While Sam Bankman-Fried awaits his January 3rd arraignment within the confines of his parent’s home, the Securities Commission of the Bahamas (SCB) has revealed that it seized $3.5 billion worth of digital assets from FTX Digital Markets, the Bahamian subdivision of the dedefunct crypto exchange.
Steps Taken Right After Bankruptcy Filing
The Bahamian regulator took control of $3.5 billion worth of digital assets at FTX Digital Markets shortly after it filed for bankruptcy, based on information provided by Sam Bankman-Fried https://t.co/39YcYilPww
— Bloomberg Markets (@markets) December 30, 2022
Interestingly enough, the confiscation of said digital assets was carried out due to advice from the SBF, according to the Bahamian authorities. The former CEO of FTX reportedly warned the SCB of the “imminent dissipation” of customer funds that would take place if actions were not taken.
As $372 million worth of tokens were stolen mere hours after the bankruptcy was declared. Over half of the sum of $700 million was reported to have been withdrawn from FTX – the prudent decision taken by the SCB has probably stopped quite a lot of mischief from being carried out.
Funds to Be Returned to Investors at Court’s Discretion
The funds currently held in a digital wallet belonging to the SCB will be returned to their respective owners, according to the press release submitted by the Bahamian authority.
“The digital assets transferred on 12 November 2022 […]are being held by the Commission on a temporary basis, until such time as The Bahamas Supreme Court directs the Commission to deliver them to the customers and creditors who own them, or to the JPLs (Joint Provisional Liquidators) to be administered under the rules governing the insolvency estate for the benefit of the customers and creditors of FTXDM.”

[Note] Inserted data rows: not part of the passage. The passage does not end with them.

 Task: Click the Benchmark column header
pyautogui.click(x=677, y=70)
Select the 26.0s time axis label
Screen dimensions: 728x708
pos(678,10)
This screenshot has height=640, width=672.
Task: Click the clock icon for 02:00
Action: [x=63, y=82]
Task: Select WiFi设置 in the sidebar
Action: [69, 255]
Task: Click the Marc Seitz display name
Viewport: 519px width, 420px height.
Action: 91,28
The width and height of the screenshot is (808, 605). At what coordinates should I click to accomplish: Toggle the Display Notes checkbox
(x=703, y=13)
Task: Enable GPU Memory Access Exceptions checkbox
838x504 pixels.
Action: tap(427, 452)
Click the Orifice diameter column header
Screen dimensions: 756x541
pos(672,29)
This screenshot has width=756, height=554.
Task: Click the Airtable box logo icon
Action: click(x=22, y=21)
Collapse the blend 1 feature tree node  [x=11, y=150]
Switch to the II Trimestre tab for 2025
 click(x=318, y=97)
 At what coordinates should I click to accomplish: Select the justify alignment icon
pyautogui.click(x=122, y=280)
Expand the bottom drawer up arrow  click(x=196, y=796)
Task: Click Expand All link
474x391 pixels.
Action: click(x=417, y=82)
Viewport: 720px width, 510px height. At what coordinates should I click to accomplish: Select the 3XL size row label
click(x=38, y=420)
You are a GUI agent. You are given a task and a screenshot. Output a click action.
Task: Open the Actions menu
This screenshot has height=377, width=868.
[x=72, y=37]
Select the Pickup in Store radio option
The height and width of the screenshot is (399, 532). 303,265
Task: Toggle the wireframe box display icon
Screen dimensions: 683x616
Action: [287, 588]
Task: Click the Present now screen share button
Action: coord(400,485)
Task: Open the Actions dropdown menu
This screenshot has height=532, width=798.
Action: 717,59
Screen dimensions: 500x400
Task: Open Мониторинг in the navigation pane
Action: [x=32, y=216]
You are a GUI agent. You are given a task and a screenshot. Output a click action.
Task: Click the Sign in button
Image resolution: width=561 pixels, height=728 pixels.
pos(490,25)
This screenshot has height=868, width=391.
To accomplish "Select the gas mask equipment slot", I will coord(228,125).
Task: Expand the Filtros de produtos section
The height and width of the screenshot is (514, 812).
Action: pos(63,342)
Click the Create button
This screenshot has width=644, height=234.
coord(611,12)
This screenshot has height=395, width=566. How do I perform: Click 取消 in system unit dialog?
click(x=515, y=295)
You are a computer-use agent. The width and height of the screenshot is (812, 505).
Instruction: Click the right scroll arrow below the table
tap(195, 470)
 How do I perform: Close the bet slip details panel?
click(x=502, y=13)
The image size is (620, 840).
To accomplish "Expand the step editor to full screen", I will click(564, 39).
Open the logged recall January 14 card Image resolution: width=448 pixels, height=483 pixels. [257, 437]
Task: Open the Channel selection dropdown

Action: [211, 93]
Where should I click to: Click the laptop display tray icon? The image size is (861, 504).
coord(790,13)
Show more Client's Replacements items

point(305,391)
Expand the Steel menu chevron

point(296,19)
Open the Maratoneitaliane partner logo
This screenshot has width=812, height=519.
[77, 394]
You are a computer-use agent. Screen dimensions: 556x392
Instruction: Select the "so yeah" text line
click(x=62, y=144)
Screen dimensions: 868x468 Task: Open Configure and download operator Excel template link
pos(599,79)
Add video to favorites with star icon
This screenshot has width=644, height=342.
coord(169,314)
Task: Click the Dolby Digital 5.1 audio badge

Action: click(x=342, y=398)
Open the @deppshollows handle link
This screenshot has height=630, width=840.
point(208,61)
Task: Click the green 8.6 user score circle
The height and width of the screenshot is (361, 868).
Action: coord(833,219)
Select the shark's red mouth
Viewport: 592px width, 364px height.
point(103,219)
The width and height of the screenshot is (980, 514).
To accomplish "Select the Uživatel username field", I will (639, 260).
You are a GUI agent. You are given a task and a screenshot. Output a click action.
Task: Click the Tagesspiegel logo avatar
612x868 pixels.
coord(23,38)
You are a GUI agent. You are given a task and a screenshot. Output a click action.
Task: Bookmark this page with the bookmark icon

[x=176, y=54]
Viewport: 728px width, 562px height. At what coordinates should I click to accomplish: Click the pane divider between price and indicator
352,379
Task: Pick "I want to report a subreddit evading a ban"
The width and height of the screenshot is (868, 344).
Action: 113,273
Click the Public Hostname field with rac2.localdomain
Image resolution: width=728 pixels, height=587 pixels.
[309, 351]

The SCB is also stressed that it will continue its own investigation into the collapse of FTX Digital Markets and that of FTX itself. The investigation pertains specifically to the relationship between FTXDM and Alameda, who reportedly had an inherent advantage when trading on the exchange. The co-mingling of funds between the two entities is still being mapped out by the court.
The move by the SCB will doubtlessly bring some measure of relief to local FTX investors, as the interim CEO of FTX – John Ray III – previously stated that international customers were at risk of losing a more significant percentage of their funds than those based in the US.